The team plans to complete recruitment and perform a “detailed evaluation of all the variables, especially those relating to the medication history and changes in dosage, and adverse drug reactions.” The researchers would also like to study genetic phenotypes for other metabolizing enzymes and repeat the pharmacoeconomic analysis with the complete dataset.
A glimpse into the future
Approached for comment, Alessandro Serretti, MD, PhD, department of biomedical and neuromotor sciences, University of Bologna (Italy), who was not involved in the study, said the findings show there is a “small but evident benefit” from CYP profiling, “which makes sense.”

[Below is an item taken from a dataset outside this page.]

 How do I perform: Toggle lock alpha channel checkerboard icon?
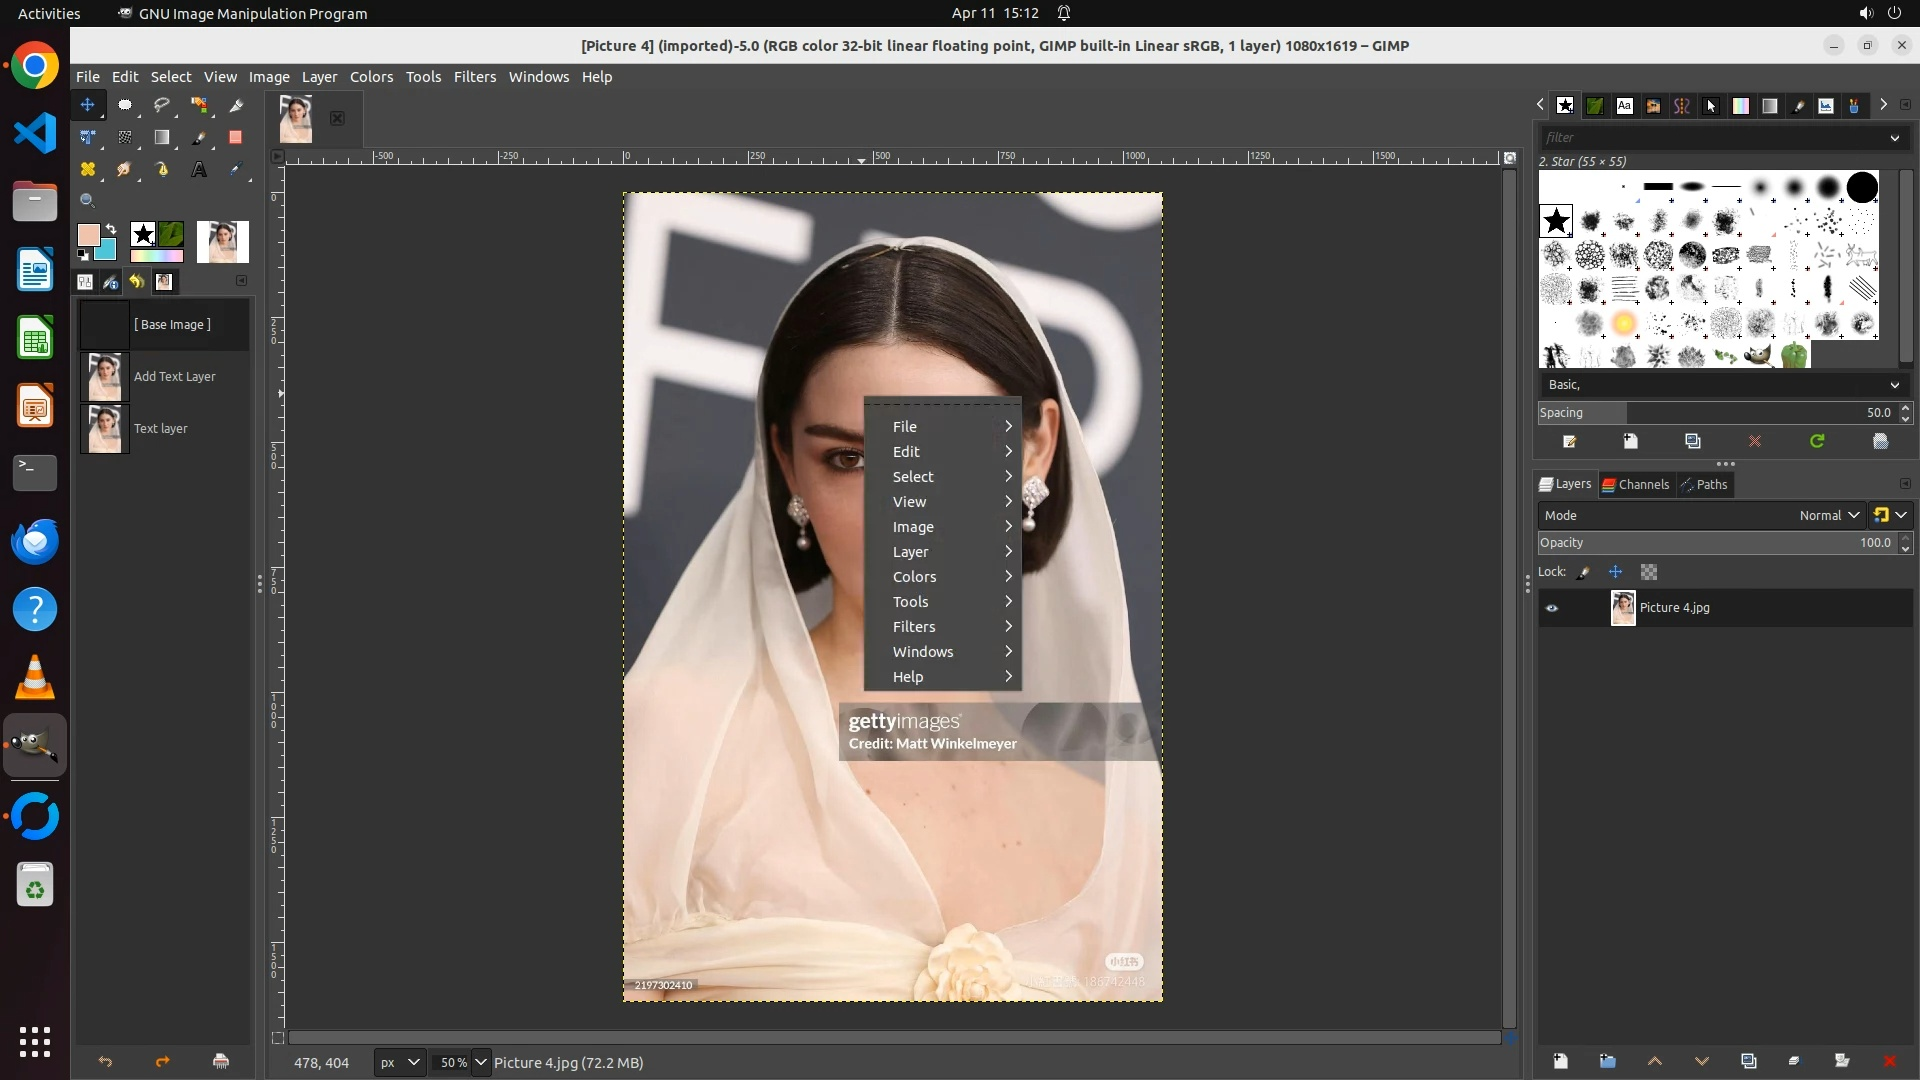point(1649,572)
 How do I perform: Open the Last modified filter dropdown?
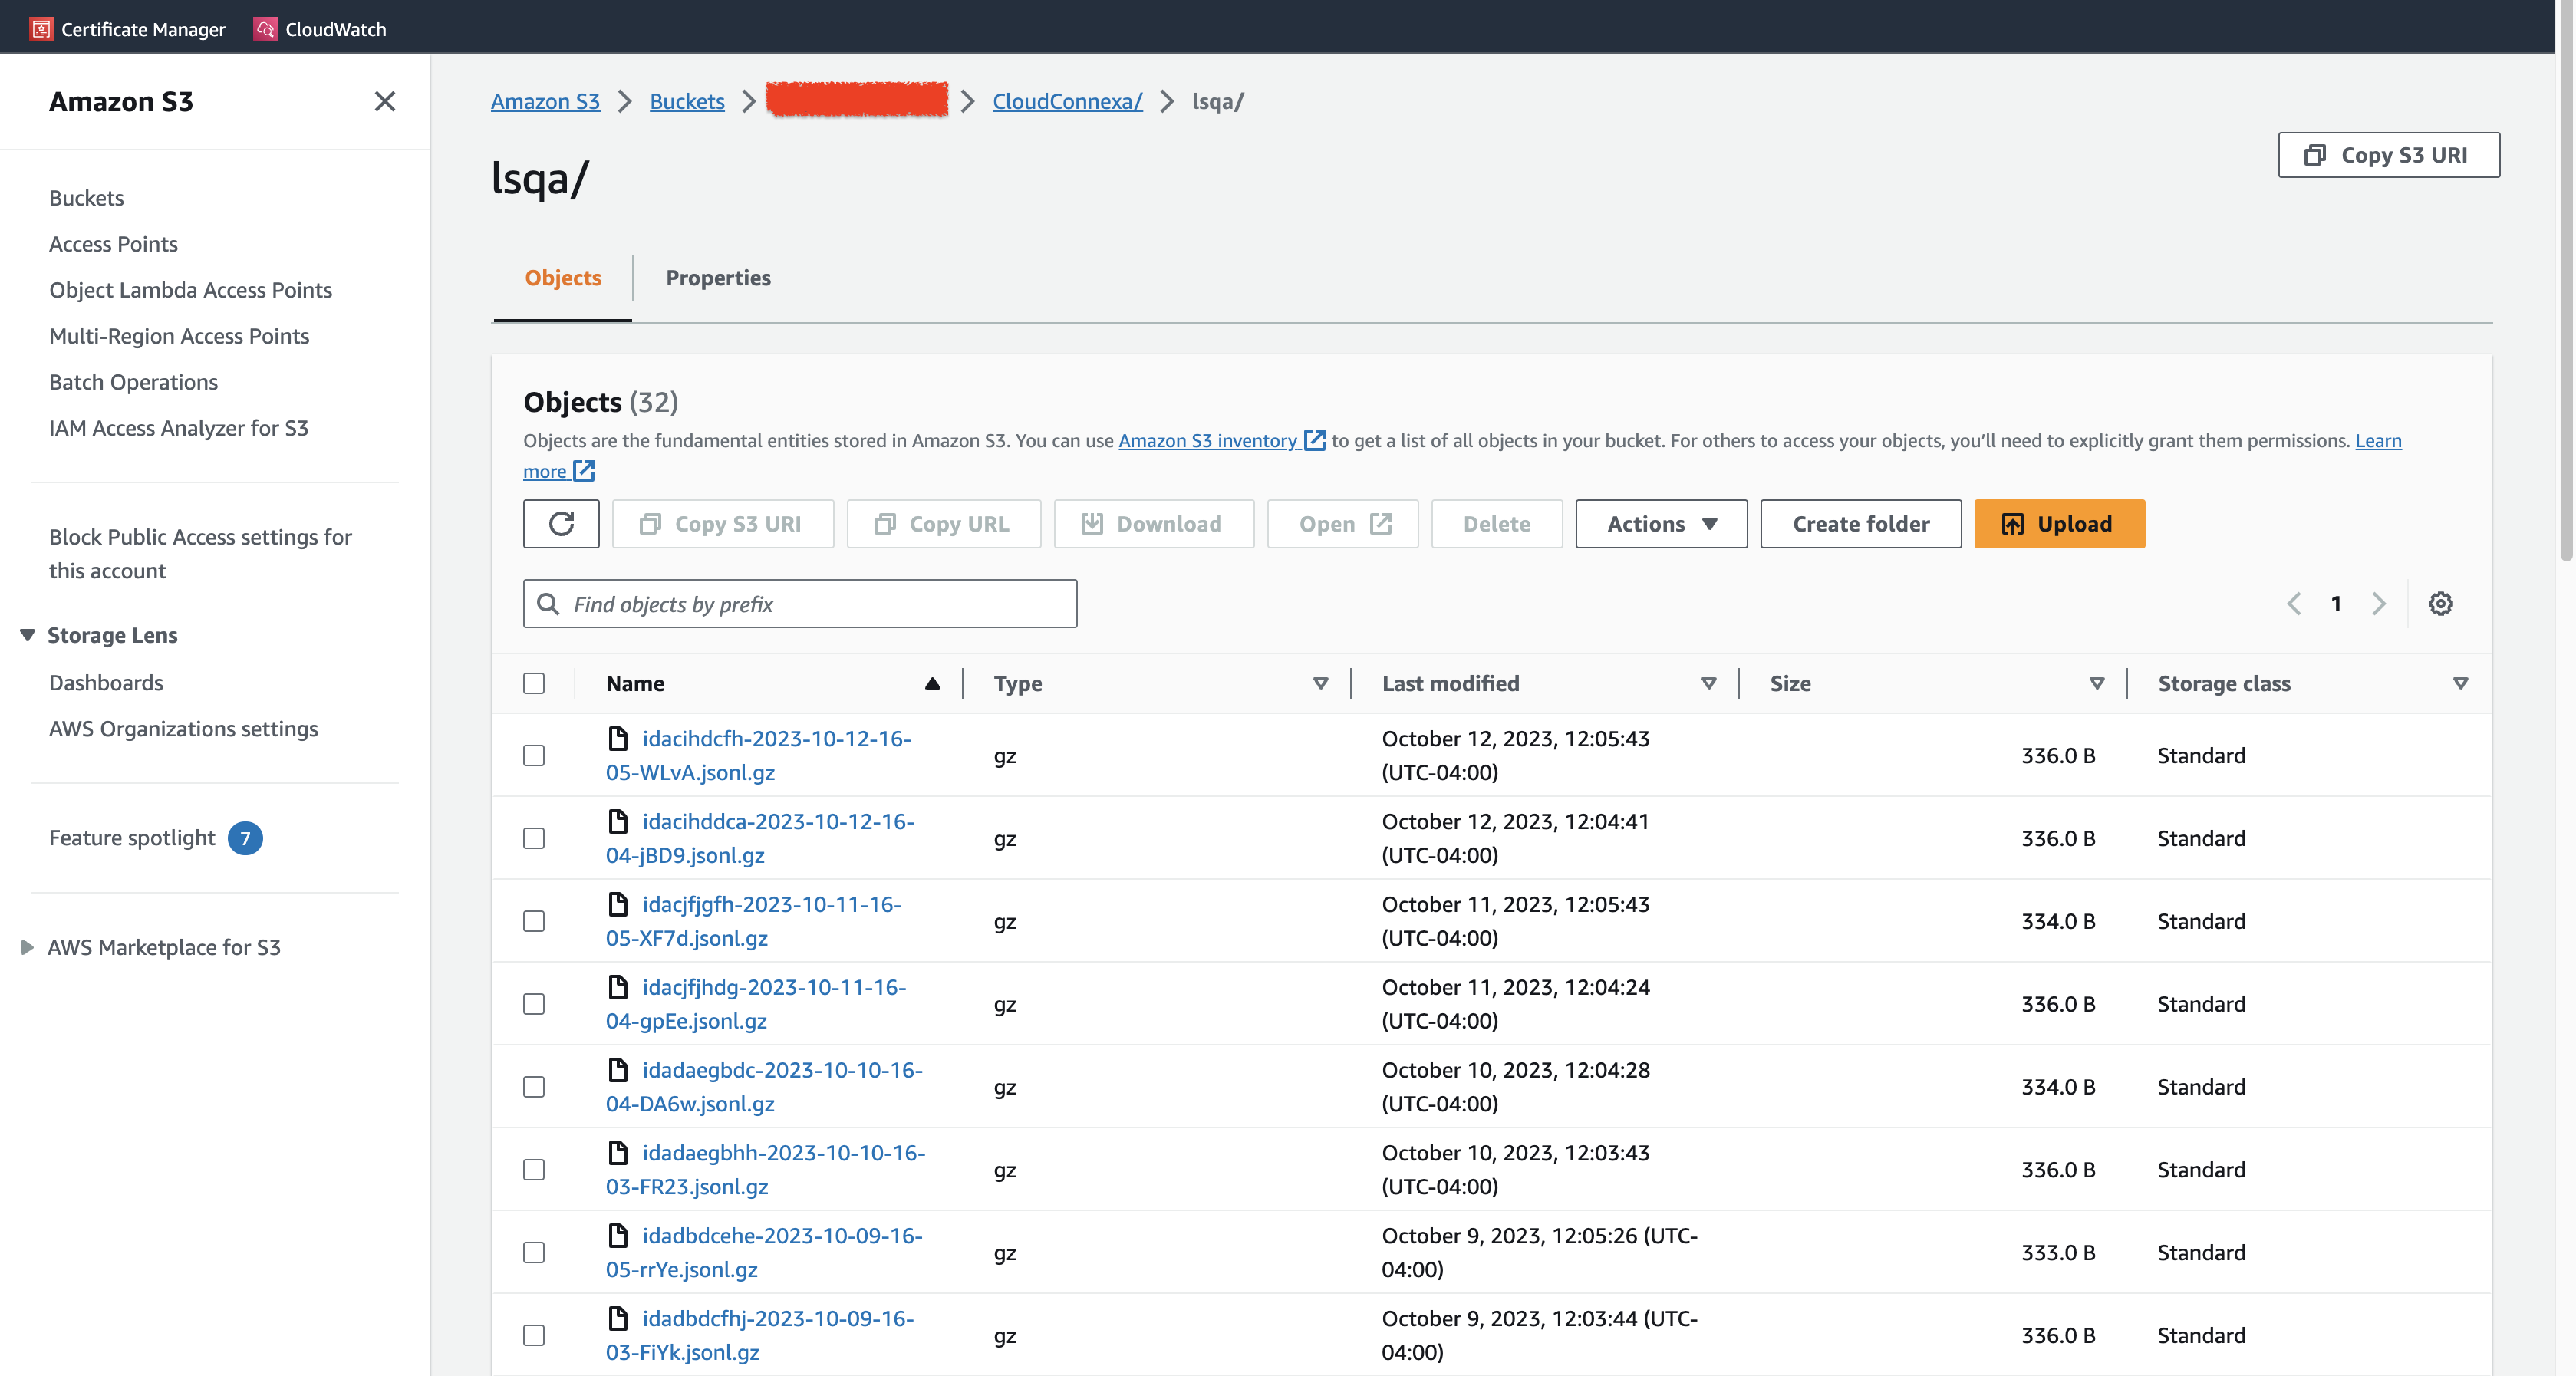pos(1708,683)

He added that in the Netherlands and other European countries, efforts are already underway to record the CYP status of patients at a national level. “Sooner or later, all Western countries will implement it as a routine,” he said in an interview.
He explained that, when such testing is widely available, electronic health record data will allow physicians to immediately select the optimal antidepressant for an individual patient. This will end the current trial-and-error process that leads to delayed treatment and will help avoid serious consequences, such as suicide.
While reducing a single patient’s treatment by a few weeks with the most appropriate antidepressant choice does not make a large difference in the cost per episode, at a population level, it has the potential to make a significant difference.
Dr. Serretti does not envisage genotyping all 333 million Europeans for the CYP phenotype at this point but imagines that in the future, individuals will undergo whole-genome sequencing to determine risks for cancer, dementia, and heart disease, at which point they will also undergo CYP functional allele profiling, and all these data will be recorded on individuals’ EHR.
“So, every doctor, a psychiatrist or cardiologist, can see everything, whenever they need it,” he said.
The study was funded by Fondazione di Sardegna and Regione Autonoma della Sardegna. The authors disclosed no relevant financial relationships.
A version of this article first appeared on Medscape.com.